EXERCISE DIRECTIONS: Collect every line of the data below that contains the string "Select". Case counts.

━━ INFORMATION SUPPLIED

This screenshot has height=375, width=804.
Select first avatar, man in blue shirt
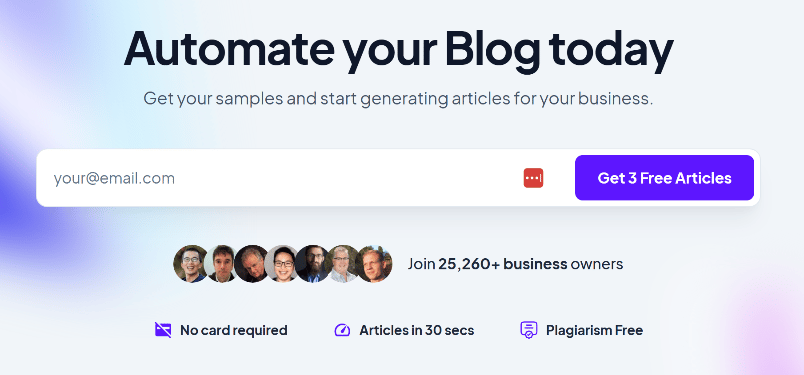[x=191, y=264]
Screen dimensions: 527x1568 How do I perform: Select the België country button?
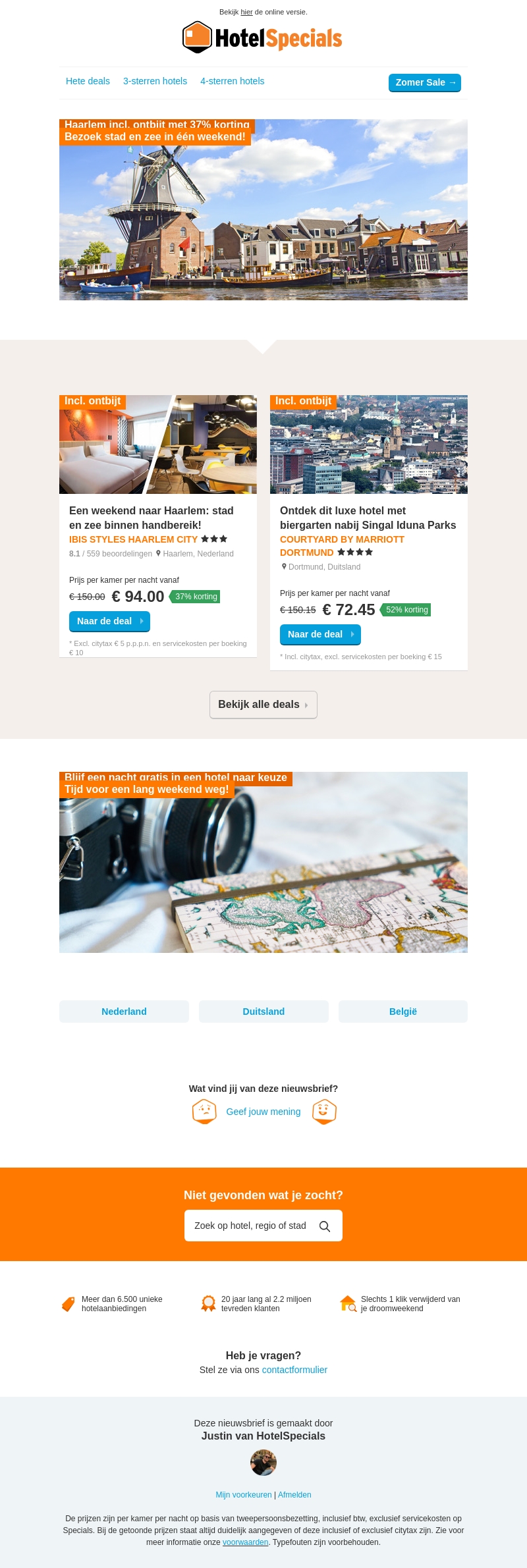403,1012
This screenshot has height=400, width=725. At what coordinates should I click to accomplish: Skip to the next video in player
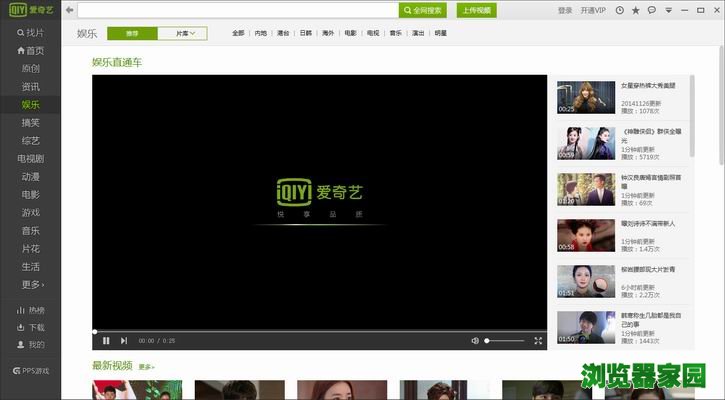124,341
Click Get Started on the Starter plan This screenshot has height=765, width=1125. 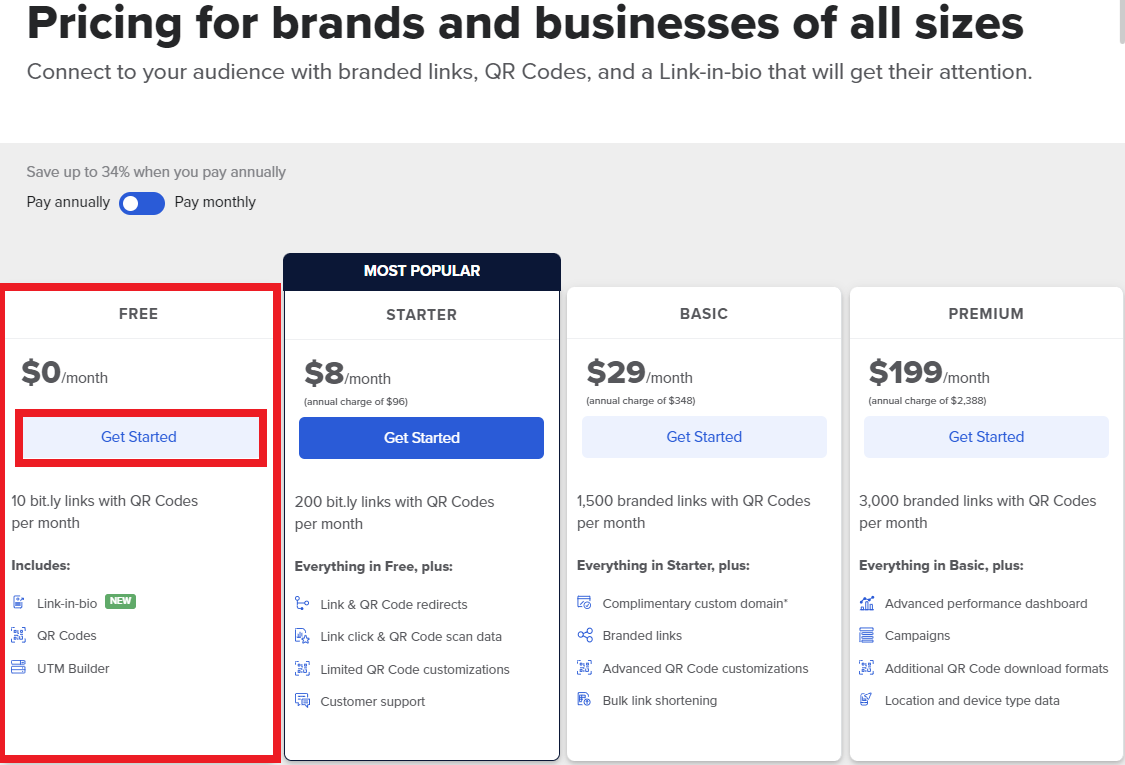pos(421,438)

━━━━

RESULT FOR THIS EXERCISE:
Select first avatar, man in blue shirt
Screen dimensions: 527x1568 How do I perform: Select the België country button?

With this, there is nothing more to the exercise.